Each record must be repeated exactly. None may be dropped.

□ □ □ □ □

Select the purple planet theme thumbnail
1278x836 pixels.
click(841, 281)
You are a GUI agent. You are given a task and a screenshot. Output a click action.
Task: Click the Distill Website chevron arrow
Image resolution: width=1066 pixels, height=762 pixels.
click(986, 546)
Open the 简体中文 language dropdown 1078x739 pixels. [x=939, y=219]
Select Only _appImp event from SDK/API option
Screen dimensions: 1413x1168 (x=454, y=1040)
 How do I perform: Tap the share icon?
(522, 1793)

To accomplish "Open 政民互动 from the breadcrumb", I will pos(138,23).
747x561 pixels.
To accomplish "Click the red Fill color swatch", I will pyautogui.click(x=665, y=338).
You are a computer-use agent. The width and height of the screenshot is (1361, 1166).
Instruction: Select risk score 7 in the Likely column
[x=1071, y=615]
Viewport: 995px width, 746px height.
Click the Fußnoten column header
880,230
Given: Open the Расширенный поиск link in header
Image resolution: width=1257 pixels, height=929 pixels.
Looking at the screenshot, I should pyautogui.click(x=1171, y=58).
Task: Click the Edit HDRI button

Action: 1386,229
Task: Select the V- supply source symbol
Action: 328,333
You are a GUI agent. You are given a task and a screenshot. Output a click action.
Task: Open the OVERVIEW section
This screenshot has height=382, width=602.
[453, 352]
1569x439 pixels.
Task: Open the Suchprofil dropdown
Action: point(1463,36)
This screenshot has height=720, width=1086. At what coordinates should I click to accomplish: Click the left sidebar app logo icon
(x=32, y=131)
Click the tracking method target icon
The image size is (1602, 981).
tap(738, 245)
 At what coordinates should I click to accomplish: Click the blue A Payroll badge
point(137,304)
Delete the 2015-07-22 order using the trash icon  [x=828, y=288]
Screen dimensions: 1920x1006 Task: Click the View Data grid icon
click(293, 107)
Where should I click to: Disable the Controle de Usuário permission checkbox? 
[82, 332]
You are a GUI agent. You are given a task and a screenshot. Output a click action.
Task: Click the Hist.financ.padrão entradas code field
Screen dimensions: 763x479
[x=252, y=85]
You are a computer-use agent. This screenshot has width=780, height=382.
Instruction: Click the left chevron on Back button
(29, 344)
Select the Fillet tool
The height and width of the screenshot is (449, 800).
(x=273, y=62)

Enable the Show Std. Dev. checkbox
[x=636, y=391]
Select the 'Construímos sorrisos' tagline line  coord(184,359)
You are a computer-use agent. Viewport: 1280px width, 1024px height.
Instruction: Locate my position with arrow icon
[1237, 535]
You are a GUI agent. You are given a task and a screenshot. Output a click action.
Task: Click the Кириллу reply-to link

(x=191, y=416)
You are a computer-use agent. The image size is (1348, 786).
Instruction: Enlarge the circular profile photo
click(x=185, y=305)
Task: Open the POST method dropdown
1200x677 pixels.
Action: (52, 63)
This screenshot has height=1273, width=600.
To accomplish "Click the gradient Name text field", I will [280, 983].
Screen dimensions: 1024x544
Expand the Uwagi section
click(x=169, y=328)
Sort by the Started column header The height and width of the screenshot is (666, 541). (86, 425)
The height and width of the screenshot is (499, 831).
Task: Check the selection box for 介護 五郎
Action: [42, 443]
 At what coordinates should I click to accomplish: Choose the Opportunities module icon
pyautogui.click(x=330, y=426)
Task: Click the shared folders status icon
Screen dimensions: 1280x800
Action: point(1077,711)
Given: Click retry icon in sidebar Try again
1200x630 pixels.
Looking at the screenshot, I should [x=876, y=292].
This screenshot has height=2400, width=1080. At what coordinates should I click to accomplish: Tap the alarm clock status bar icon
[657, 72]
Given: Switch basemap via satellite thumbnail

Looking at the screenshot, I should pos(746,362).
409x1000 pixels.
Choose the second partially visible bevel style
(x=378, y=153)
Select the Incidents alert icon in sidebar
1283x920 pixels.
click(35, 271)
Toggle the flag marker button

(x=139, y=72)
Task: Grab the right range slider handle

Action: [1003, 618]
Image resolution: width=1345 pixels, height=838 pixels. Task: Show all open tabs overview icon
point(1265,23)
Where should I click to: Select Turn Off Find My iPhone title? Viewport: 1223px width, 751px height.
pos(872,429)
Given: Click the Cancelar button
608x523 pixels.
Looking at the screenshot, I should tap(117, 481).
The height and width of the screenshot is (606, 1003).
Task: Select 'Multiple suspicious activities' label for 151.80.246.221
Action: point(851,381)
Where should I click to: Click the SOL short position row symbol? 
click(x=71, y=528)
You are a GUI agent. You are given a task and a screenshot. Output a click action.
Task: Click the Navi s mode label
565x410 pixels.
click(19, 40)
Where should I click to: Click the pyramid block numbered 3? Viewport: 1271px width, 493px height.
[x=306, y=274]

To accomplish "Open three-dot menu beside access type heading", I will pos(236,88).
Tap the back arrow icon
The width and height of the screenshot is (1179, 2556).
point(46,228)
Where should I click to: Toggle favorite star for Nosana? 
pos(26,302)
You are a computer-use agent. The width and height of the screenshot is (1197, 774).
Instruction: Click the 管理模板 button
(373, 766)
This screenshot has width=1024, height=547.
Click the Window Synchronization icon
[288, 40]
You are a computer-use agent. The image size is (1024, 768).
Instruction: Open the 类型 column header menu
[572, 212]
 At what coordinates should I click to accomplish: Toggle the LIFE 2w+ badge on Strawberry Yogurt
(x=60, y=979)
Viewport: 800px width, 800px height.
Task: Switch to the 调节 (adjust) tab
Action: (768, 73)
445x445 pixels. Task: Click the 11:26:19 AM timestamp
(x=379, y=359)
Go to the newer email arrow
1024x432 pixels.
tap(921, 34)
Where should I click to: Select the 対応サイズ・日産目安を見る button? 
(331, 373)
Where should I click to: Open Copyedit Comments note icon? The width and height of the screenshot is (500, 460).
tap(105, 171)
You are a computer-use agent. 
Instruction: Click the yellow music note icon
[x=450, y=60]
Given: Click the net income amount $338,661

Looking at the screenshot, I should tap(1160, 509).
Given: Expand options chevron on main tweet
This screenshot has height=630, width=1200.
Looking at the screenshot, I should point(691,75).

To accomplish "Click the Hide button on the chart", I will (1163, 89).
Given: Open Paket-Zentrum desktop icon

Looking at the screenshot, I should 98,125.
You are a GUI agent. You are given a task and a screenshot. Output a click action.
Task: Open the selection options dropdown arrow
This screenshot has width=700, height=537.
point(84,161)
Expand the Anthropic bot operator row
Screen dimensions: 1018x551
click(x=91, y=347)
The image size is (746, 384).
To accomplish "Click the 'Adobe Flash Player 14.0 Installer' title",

□ □ □ □ □

#### EXPECTED ANSWER
Select the purple planet theme thumbnail
1278x836 pixels.
click(841, 281)
You are a GUI agent. You are given a task and a screenshot. Output a click action.
Task: Click the Distill Website chevron arrow
Image resolution: width=1066 pixels, height=762 pixels.
click(986, 546)
Open the 简体中文 language dropdown 1078x739 pixels. [x=939, y=219]
Select Only _appImp event from SDK/API option
Screen dimensions: 1413x1168 (x=454, y=1040)
 How do I perform: Tap the share icon?
(522, 1793)

To accomplish "Open 政民互动 from the breadcrumb", I will pos(138,23).
747x561 pixels.
To accomplish "Click the red Fill color swatch", I will pyautogui.click(x=665, y=338).
You are a computer-use agent. The width and height of the screenshot is (1361, 1166).
Instruction: Select risk score 7 in the Likely column
[x=1071, y=615]
Viewport: 995px width, 746px height.
Click the Fußnoten column header
880,230
Given: Open the Расширенный поиск link in header
Image resolution: width=1257 pixels, height=929 pixels.
Looking at the screenshot, I should pyautogui.click(x=1171, y=58).
Task: Click the Edit HDRI button

Action: 1386,229
Task: Select the V- supply source symbol
Action: 328,333
You are a GUI agent. You are given a task and a screenshot. Output a click action.
Task: Open the OVERVIEW section
This screenshot has height=382, width=602.
[453, 352]
1569x439 pixels.
Task: Open the Suchprofil dropdown
Action: point(1463,36)
This screenshot has height=720, width=1086. At what coordinates should I click to accomplish: Click the left sidebar app logo icon
(x=32, y=131)
Click the tracking method target icon
The image size is (1602, 981).
tap(738, 245)
 At what coordinates should I click to accomplish: Click the blue A Payroll badge
point(137,304)
Delete the 2015-07-22 order using the trash icon  [x=828, y=288]
Screen dimensions: 1920x1006 Task: Click the View Data grid icon
click(293, 107)
Where should I click to: Disable the Controle de Usuário permission checkbox? 
[82, 332]
You are a GUI agent. You are given a task and a screenshot. Output a click action.
Task: Click the Hist.financ.padrão entradas code field
Screen dimensions: 763x479
[x=252, y=85]
You are a computer-use agent. This screenshot has width=780, height=382.
Instruction: Click the left chevron on Back button
(29, 344)
Select the Fillet tool
The height and width of the screenshot is (449, 800).
(x=273, y=62)

Enable the Show Std. Dev. checkbox
[x=636, y=391]
Select the 'Construímos sorrisos' tagline line  coord(184,359)
You are a computer-use agent. Viewport: 1280px width, 1024px height.
Instruction: Locate my position with arrow icon
[1237, 535]
You are a GUI agent. You are given a task and a screenshot. Output a click action.
Task: Click the Кириллу reply-to link

(x=191, y=416)
You are a computer-use agent. The image size is (1348, 786).
Instruction: Enlarge the circular profile photo
click(x=185, y=305)
Task: Open the POST method dropdown
1200x677 pixels.
Action: (52, 63)
This screenshot has height=1273, width=600.
To accomplish "Click the gradient Name text field", I will [280, 983].
Screen dimensions: 1024x544
Expand the Uwagi section
click(x=169, y=328)
Sort by the Started column header The height and width of the screenshot is (666, 541). (86, 425)
The height and width of the screenshot is (499, 831).
Task: Check the selection box for 介護 五郎
Action: [42, 443]
 At what coordinates should I click to accomplish: Choose the Opportunities module icon
pyautogui.click(x=330, y=426)
Task: Click the shared folders status icon
Screen dimensions: 1280x800
Action: point(1077,711)
Given: Click retry icon in sidebar Try again
1200x630 pixels.
Looking at the screenshot, I should [x=876, y=292].
This screenshot has height=2400, width=1080. At what coordinates should I click to accomplish: Tap the alarm clock status bar icon
[657, 72]
Given: Switch basemap via satellite thumbnail

Looking at the screenshot, I should pos(746,362).
409x1000 pixels.
Choose the second partially visible bevel style
(x=378, y=153)
Select the Incidents alert icon in sidebar
1283x920 pixels.
click(35, 271)
Toggle the flag marker button

(x=139, y=72)
Task: Grab the right range slider handle

Action: [1003, 618]
Image resolution: width=1345 pixels, height=838 pixels. Task: Show all open tabs overview icon
point(1265,23)
Where should I click to: Select Turn Off Find My iPhone title? Viewport: 1223px width, 751px height.
pos(872,429)
Given: Click the Cancelar button
608x523 pixels.
Looking at the screenshot, I should tap(117, 481).
The height and width of the screenshot is (606, 1003).
Task: Select 'Multiple suspicious activities' label for 151.80.246.221
Action: point(851,381)
Where should I click to: Click the SOL short position row symbol? 
click(x=71, y=528)
You are a GUI agent. You are given a task and a screenshot. Output a click action.
Task: Click the Navi s mode label
565x410 pixels.
click(19, 40)
Where should I click to: Click the pyramid block numbered 3? Viewport: 1271px width, 493px height.
[x=306, y=274]

To accomplish "Open three-dot menu beside access type heading", I will pos(236,88).
Tap the back arrow icon
The width and height of the screenshot is (1179, 2556).
point(46,228)
Where should I click to: Toggle favorite star for Nosana? 
pos(26,302)
You are a computer-use agent. The width and height of the screenshot is (1197, 774).
Instruction: Click the 管理模板 button
(373, 766)
This screenshot has width=1024, height=547.
Click the Window Synchronization icon
[288, 40]
You are a computer-use agent. The image size is (1024, 768).
Instruction: Open the 类型 column header menu
[572, 212]
 At what coordinates should I click to accomplish: Toggle the LIFE 2w+ badge on Strawberry Yogurt
(x=60, y=979)
Viewport: 800px width, 800px height.
Task: Switch to the 调节 (adjust) tab
Action: (768, 73)
445x445 pixels. Task: Click the 11:26:19 AM timestamp
(x=379, y=359)
Go to the newer email arrow
1024x432 pixels.
tap(921, 34)
Where should I click to: Select the 対応サイズ・日産目安を見る button? 
(331, 373)
Where should I click to: Open Copyedit Comments note icon? The width and height of the screenshot is (500, 460).
tap(105, 171)
You are a computer-use agent. 
Instruction: Click the yellow music note icon
[x=450, y=60]
Given: Click the net income amount $338,661

Looking at the screenshot, I should tap(1160, 509).
Given: Expand options chevron on main tweet
This screenshot has height=630, width=1200.
Looking at the screenshot, I should point(691,75).

To accomplish "Click the Hide button on the chart", I will (1163, 89).
Given: Open Paket-Zentrum desktop icon

Looking at the screenshot, I should 98,125.
You are a GUI agent. You are given a task and a screenshot. Output a click action.
Task: Open the selection options dropdown arrow
This screenshot has width=700, height=537.
point(84,161)
Expand the Anthropic bot operator row
Screen dimensions: 1018x551
click(x=91, y=347)
The image size is (746, 384).
To accomplish "Click the 'Adobe Flash Player 14.0 Installer' title",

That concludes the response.